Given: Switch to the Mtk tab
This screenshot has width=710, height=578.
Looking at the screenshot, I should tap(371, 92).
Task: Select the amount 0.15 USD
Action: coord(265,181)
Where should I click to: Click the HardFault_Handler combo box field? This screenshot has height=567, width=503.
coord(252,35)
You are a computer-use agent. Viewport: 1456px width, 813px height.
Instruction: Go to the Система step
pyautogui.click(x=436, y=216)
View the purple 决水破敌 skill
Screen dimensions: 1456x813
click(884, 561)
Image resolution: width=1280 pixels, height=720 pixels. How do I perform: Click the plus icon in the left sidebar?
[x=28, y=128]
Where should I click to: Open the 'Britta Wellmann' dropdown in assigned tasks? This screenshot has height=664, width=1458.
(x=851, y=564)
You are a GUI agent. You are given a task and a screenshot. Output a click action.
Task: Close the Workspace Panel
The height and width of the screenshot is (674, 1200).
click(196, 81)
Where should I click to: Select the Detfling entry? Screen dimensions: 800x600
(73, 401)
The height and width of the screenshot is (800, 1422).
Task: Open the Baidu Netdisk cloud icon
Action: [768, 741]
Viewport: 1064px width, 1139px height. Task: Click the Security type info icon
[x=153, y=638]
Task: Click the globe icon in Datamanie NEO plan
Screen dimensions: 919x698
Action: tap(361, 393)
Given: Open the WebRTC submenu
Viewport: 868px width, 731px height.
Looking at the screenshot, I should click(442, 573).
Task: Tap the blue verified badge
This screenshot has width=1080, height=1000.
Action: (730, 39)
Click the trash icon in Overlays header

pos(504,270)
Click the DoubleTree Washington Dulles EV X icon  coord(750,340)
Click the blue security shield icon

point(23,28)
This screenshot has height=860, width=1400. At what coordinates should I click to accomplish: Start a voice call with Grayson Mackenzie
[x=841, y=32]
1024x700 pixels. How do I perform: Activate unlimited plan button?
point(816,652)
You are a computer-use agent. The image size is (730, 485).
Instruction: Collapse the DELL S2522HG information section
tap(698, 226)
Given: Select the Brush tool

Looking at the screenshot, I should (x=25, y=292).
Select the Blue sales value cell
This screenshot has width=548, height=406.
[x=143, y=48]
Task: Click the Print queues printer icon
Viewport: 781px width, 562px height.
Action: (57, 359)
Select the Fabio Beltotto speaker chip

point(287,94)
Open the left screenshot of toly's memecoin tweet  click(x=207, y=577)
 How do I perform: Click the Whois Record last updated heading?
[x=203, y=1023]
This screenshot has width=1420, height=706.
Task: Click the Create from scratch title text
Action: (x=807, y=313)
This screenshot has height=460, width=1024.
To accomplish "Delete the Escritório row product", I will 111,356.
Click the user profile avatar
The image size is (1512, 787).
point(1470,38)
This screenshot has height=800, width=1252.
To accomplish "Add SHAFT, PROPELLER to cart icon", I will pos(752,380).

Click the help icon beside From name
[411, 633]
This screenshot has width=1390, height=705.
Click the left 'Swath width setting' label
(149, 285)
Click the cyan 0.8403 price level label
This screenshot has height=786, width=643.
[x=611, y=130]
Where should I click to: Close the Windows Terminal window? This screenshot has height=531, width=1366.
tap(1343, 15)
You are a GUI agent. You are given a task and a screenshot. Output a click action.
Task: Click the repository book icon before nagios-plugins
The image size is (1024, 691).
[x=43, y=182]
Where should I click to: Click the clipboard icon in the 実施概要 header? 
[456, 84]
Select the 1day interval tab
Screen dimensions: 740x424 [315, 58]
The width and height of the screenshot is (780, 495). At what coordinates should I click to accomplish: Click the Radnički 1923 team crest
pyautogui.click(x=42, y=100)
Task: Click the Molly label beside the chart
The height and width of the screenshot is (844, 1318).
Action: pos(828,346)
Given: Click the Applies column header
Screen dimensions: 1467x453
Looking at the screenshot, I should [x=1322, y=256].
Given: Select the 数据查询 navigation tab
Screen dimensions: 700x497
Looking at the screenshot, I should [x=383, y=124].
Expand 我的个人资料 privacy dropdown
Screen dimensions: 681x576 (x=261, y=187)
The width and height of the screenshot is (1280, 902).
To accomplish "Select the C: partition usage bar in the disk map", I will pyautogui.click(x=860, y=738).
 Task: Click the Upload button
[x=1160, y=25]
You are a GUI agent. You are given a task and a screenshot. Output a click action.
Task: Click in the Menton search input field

○ ○ ○ ○

# WHAT YOU ARE ASKED TO DO:
Copy every entry exactly.

# RESPONSE BELOW:
Given: Switch to the Mtk tab
This screenshot has width=710, height=578.
Looking at the screenshot, I should tap(371, 92).
Task: Select the amount 0.15 USD
Action: coord(265,181)
Where should I click to: Click the HardFault_Handler combo box field? This screenshot has height=567, width=503.
coord(252,35)
You are a computer-use agent. Viewport: 1456px width, 813px height.
Instruction: Go to the Система step
pyautogui.click(x=436, y=216)
View the purple 决水破敌 skill
Screen dimensions: 1456x813
click(884, 561)
Image resolution: width=1280 pixels, height=720 pixels. How do I perform: Click the plus icon in the left sidebar?
[x=28, y=128]
Where should I click to: Open the 'Britta Wellmann' dropdown in assigned tasks? This screenshot has height=664, width=1458.
(x=851, y=564)
You are a GUI agent. You are given a task and a screenshot. Output a click action.
Task: Close the Workspace Panel
The height and width of the screenshot is (674, 1200).
click(196, 81)
Where should I click to: Select the Detfling entry? Screen dimensions: 800x600
(73, 401)
The height and width of the screenshot is (800, 1422).
Task: Open the Baidu Netdisk cloud icon
Action: [768, 741]
Viewport: 1064px width, 1139px height. Task: Click the Security type info icon
[x=153, y=638]
Task: Click the globe icon in Datamanie NEO plan
Screen dimensions: 919x698
Action: tap(361, 393)
Given: Open the WebRTC submenu
Viewport: 868px width, 731px height.
Looking at the screenshot, I should click(442, 573).
Task: Tap the blue verified badge
This screenshot has width=1080, height=1000.
Action: (730, 39)
Click the trash icon in Overlays header

pos(504,270)
Click the DoubleTree Washington Dulles EV X icon  coord(750,340)
Click the blue security shield icon

point(23,28)
This screenshot has height=860, width=1400. At what coordinates should I click to accomplish: Start a voice call with Grayson Mackenzie
[x=841, y=32]
1024x700 pixels. How do I perform: Activate unlimited plan button?
point(816,652)
You are a computer-use agent. The image size is (730, 485).
Instruction: Collapse the DELL S2522HG information section
tap(698, 226)
Given: Select the Brush tool

Looking at the screenshot, I should (x=25, y=292).
Select the Blue sales value cell
This screenshot has width=548, height=406.
[x=143, y=48]
Task: Click the Print queues printer icon
Viewport: 781px width, 562px height.
Action: (57, 359)
Select the Fabio Beltotto speaker chip

point(287,94)
Open the left screenshot of toly's memecoin tweet  click(x=207, y=577)
 How do I perform: Click the Whois Record last updated heading?
[x=203, y=1023]
This screenshot has width=1420, height=706.
Task: Click the Create from scratch title text
Action: (x=807, y=313)
This screenshot has height=460, width=1024.
To accomplish "Delete the Escritório row product", I will 111,356.
Click the user profile avatar
The image size is (1512, 787).
point(1470,38)
This screenshot has height=800, width=1252.
To accomplish "Add SHAFT, PROPELLER to cart icon", I will pos(752,380).

Click the help icon beside From name
[411, 633]
This screenshot has width=1390, height=705.
Click the left 'Swath width setting' label
(149, 285)
Click the cyan 0.8403 price level label
This screenshot has height=786, width=643.
[x=611, y=130]
Where should I click to: Close the Windows Terminal window? This screenshot has height=531, width=1366.
tap(1343, 15)
You are a GUI agent. You are given a task and a screenshot. Output a click action.
Task: Click the repository book icon before nagios-plugins
The image size is (1024, 691).
[x=43, y=182]
Where should I click to: Click the clipboard icon in the 実施概要 header? 
[456, 84]
Select the 1day interval tab
Screen dimensions: 740x424 [315, 58]
The width and height of the screenshot is (780, 495). At what coordinates should I click to accomplish: Click the Radnički 1923 team crest
pyautogui.click(x=42, y=100)
Task: Click the Molly label beside the chart
The height and width of the screenshot is (844, 1318).
Action: pos(828,346)
Given: Click the Applies column header
Screen dimensions: 1467x453
Looking at the screenshot, I should [x=1322, y=256].
Given: Select the 数据查询 navigation tab
Screen dimensions: 700x497
Looking at the screenshot, I should [x=383, y=124].
Expand 我的个人资料 privacy dropdown
Screen dimensions: 681x576 (x=261, y=187)
The width and height of the screenshot is (1280, 902).
To accomplish "Select the C: partition usage bar in the disk map", I will pyautogui.click(x=860, y=738).
 Task: Click the Upload button
[x=1160, y=25]
You are a GUI agent. You are given a task and a screenshot. Output a click action.
Task: Click in the Menton search input field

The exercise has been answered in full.